The second line of defense includes internal control and consists of is those units that check things as a function. Areas such as compliance and risk management are also part of the second line of defense since they do not initiate transactions. However, front line supervision is part of the control structure applied by those that are responsible for entering into transactions and therefore this is often considered as part of the first line of defense.
You need to remember that each unit within the second line of defense will also have a risk register. They still need to effectively manage their responsibilities and have their risks aligned to the work that they conduct. These will include internal and external fraud, misreporting and loss of key skills, for example.

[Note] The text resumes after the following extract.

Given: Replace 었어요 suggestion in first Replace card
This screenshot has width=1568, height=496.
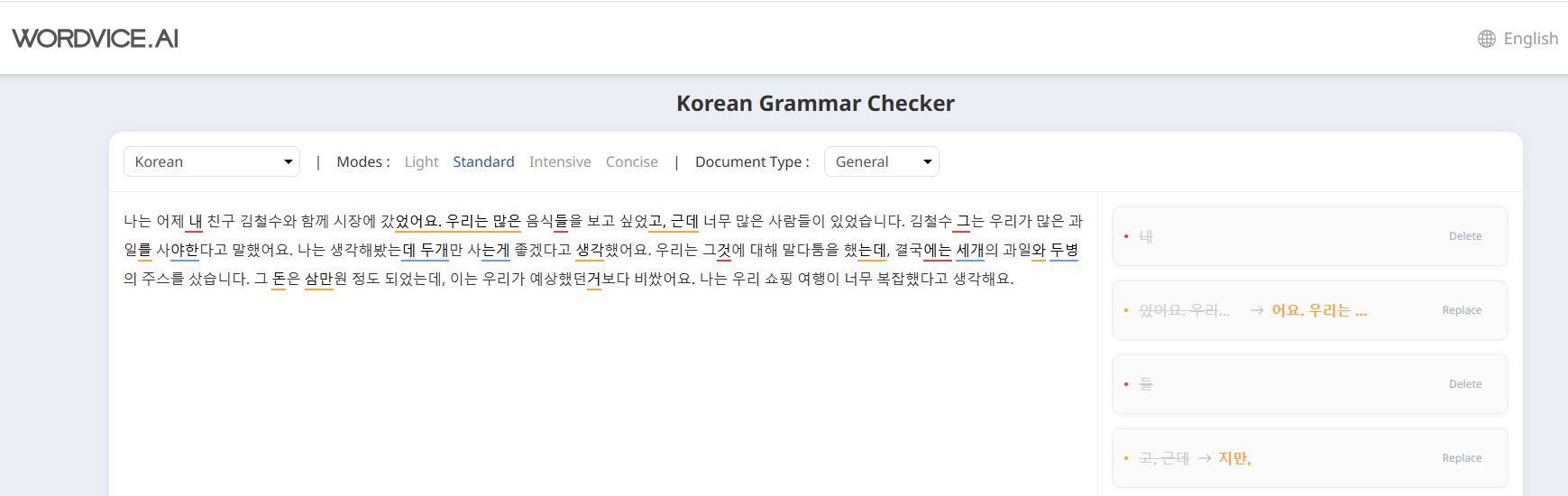Looking at the screenshot, I should (1461, 310).
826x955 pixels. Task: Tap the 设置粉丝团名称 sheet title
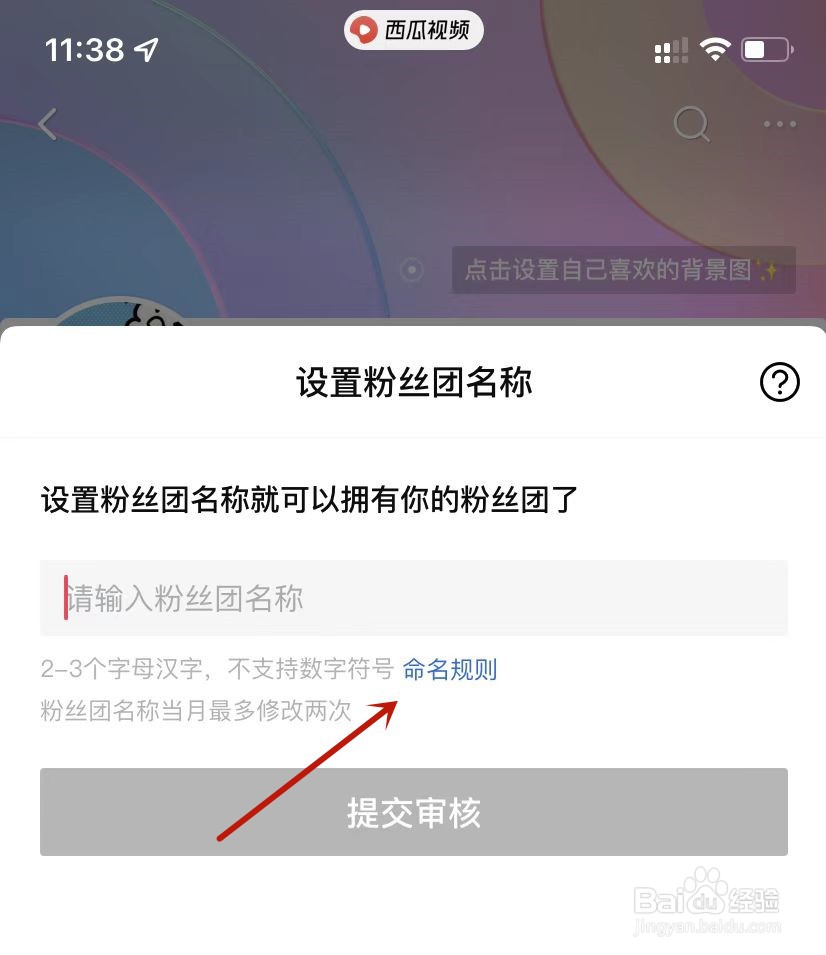pos(414,382)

As the risk management structure of your business is refined, you may start to wonder who is responsible for the second line of defense. Surely, someone should be appointed with overall responsibility for this important area.
Finally, we have the third line of defense—internal audit. Their job is to undertake a periodic review of business areas in accordance with the instruction of the audit committee. As such, they are part of the control structure, but independent of it.

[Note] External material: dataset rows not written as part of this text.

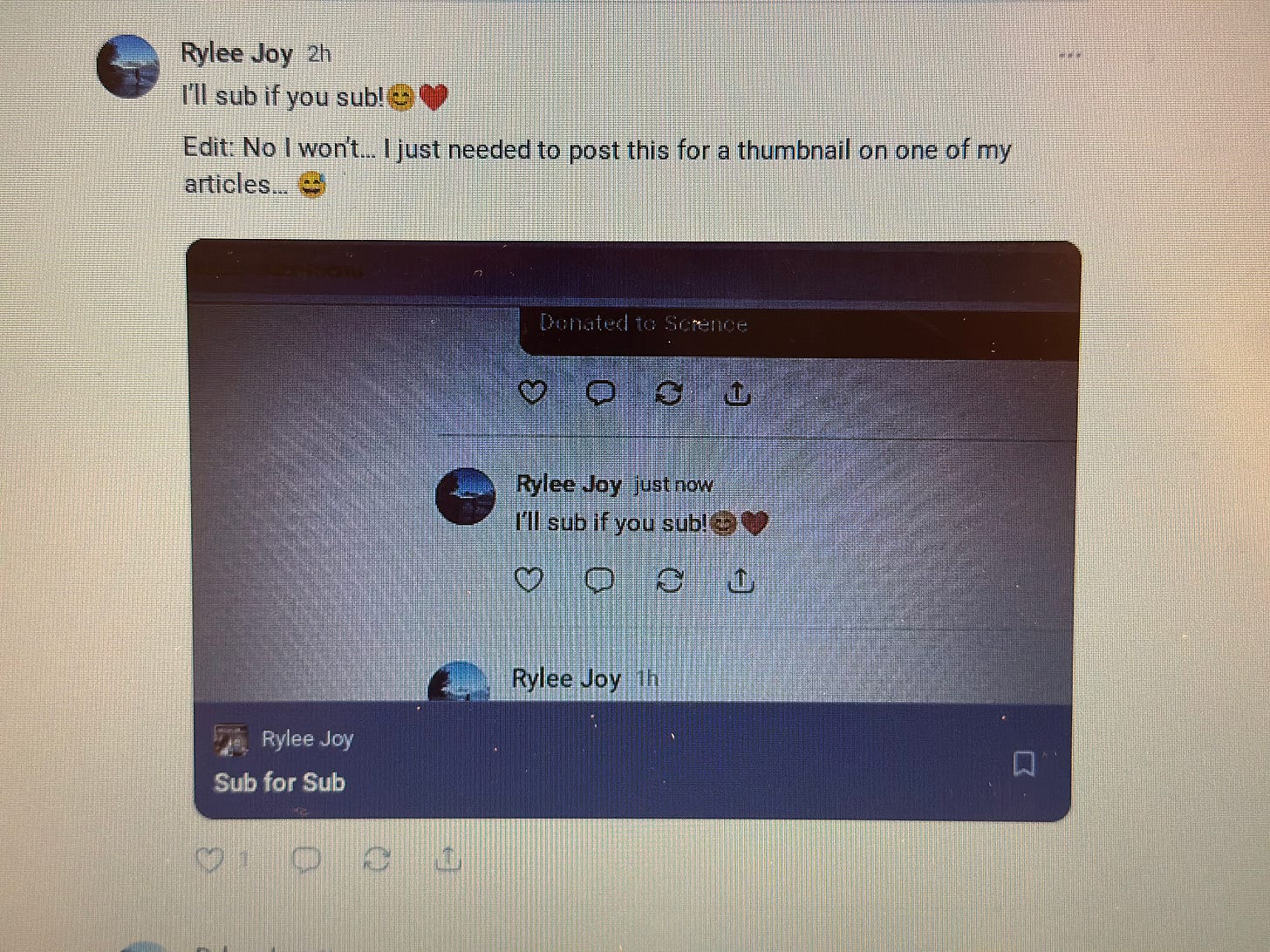This screenshot has height=952, width=1270.
Task: Restack icon under Donated to Science
Action: click(669, 394)
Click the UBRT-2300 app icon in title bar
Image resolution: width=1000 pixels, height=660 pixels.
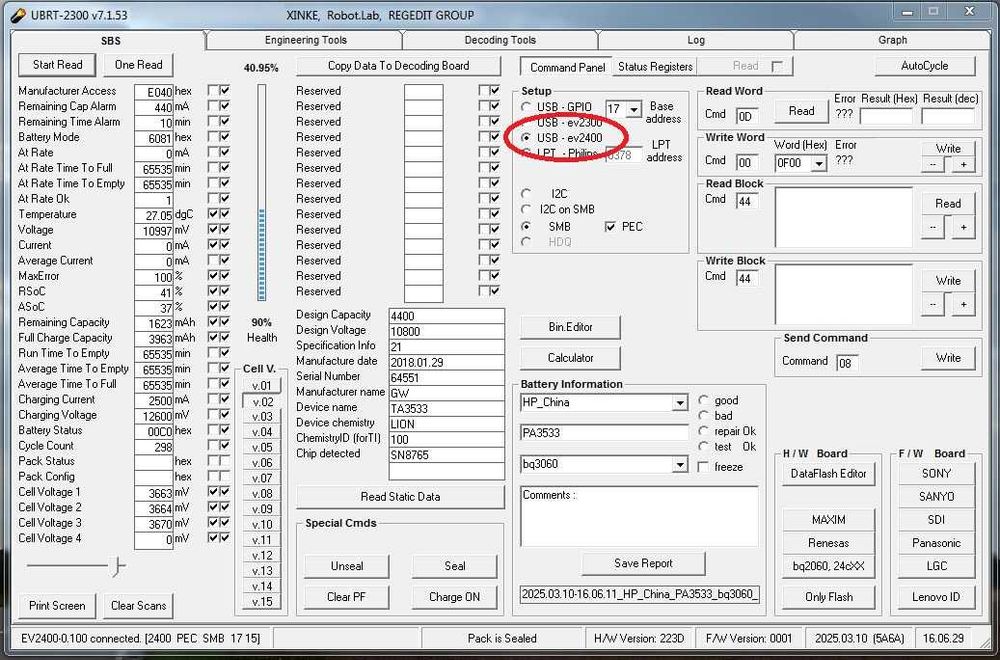pos(18,15)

By applying the three lines of defense model, a firm is able to implement sufficient checks and balances to ensure that the business is managed and controlled in the way that the governing management want. Of course, there are always problems with any structure, but good people can make any structure work.
The key issue for the first line of defense is to not seek to actively rely upon the second line of defense to prevent losses occurring. Often, the second line is in a position whereby they can record a loss that has occurred, but there is nothing they can do to prevent its occurrence. They are often a detective lagging control, rather than a loss preventing leading control. As a business puts in more and more controls, the consequence of this could be that the first line of defense may become lax and increasingly error prone, seeking to rely on the second line of defense.
Remember, controls are for bad people. If nobody did anything wrong, we would never need controls. However, we have businesses where errors and mistakes are made and clearly the controls are necessary to try to prevent the loss. These leading controls are the ones that really add value. Lagging controls which result in detecting and recording losses are as useful as counting the dead on the battlefield, not winning the war.
The next problem can be the second line of defense itself. They have a habit of starting to do things themselves that they think are not currently being done properly. This is never the right answer. In all cases, they need to ensure that they facilitate the first line of defense, taking control for their own actions.
Finally, there is internal audit trying to be independent although they are still employees of the firm. They have a key problem in being seen to add value while potentially also being seen as the spies in the camp. Internal audit can also fall into the trap of doing things that should have been done by either the first line of defense or the second line of defense. As mentioned before, they also have concerns about what might best be termed as career-limiting audit findings. Big findings often involve some level of criticism of senior management, sometimes very senior management. Making findings in this area is always high risk for an internal auditor. However, it is part of their responsibility to ensure that this is undertaken diligently but with the greatest of care.
From our experience, some audit functions fail to address some of these key areas, to the detriment of the control framework being applied.